Socioeconomic status, reflected by a range of variables, is an important predictor of a large number of health behaviors and health outcomes.41 Breastfeeding is a healthy practice that improves both maternal and infant well-being; the socioeconomic disparities observed for breastfeeding may be one component contributing to differences in health at various points across the life course. This study suggests that maternal and paternal education are critical factors influencing a woman’s initiation of breastfeeding. The education measured in this study was level of formal education rather than education about breastfeeding; whether such education actually provided any direct health information specific to breastfeeding is unclear. In general, having more formal education may help parents understand the health benefits of breastfeed-ing, and may increase the likelihood of parents to search out information about health practices. Maternal health education is typically provided during prenatal care visits that may or may not involve the mother’s partner, but data from our research suggest that fathers may be equally important in determining whether a woman breastfeeds.

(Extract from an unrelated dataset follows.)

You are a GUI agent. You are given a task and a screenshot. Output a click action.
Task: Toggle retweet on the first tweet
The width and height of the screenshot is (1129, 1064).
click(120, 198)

Further research might attempt to discern which aspects of maternal and paternal education play the most important roles in breastfeeding; such information might be used to help target educational programs (whether through schooling or health education). Women who have or whose partners have lower education levels, African Americans, U.S.-born Latinas, and Asians and Pacific Islanders are important groups of concern for improving breastfeeding rates. This study should provide further support for the need to consider fathers’ roles in breastfeeding, and for programs designed to improve breastfeeding rates among the women at highest risk for failing to breastfeed.